Decontamination of actual radioactive wastewater containing 137Cs using bentonite as a natural adsorbent: equilibrium, kinetics, and thermodynamic studies
Wasan A. Muslim, Talib M. Albayati, Salam K. Al-Nasri
Abstract
Abstract Batch adsorption treatment using Iraqi bentonite as a natural adsorbent was adopted in this study to decontaminate actual 137 Cs radioactive wastewater from the Al-Tuwaitha Nuclear Research Center, located south of Baghdad. The bentonite characterization was applied before and after treatment, using chemical compositions analyses, X-ray diffraction (XRD), scanning electron microscopy (SEM), energy-dispersive X-ray spectroscopy (EDX), Brunauer–Emmett–Teller (BET) surface area analysis and Fourier-transform infrared spectroscopy (FT-IR).
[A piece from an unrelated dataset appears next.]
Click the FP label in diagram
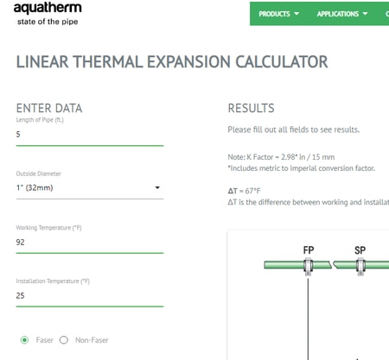The image size is (389, 360). [x=309, y=250]
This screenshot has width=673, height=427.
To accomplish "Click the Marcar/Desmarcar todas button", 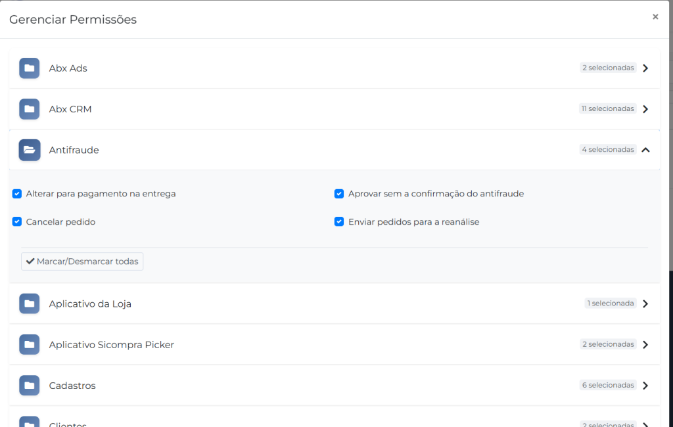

The batch adsorption mode was applied with the initial radioactivity concentration (1440.5 Bq/L), solid/liquid ratio (1 g/L), pH (6–8), contact time (1.5 h), and temperature (298°K). The adsorption experiments showed a decontamination removal efficiency of about 95.66% of 137 Cs. A Freundlich adsorption isotherm model was approved for the adsorption of 137 Cs, with a coefficient of determination R 2 = 0.998. A pseudo-second-order model fitted well with the adsorption of 137 Cs, with R 2 = 0.983. The positive value of ΔH° in the thermodynamic results indicated that the adsorption process was endothermic physisorption (ΔH° = 15.01 kJ mol −1 ), spontaneous and favorable (ΔG° = −7.66 kJ mol −1 K −1 ), with a very low degree of disorder (ΔS° = 0.076 kJ mol −1 K −1 ).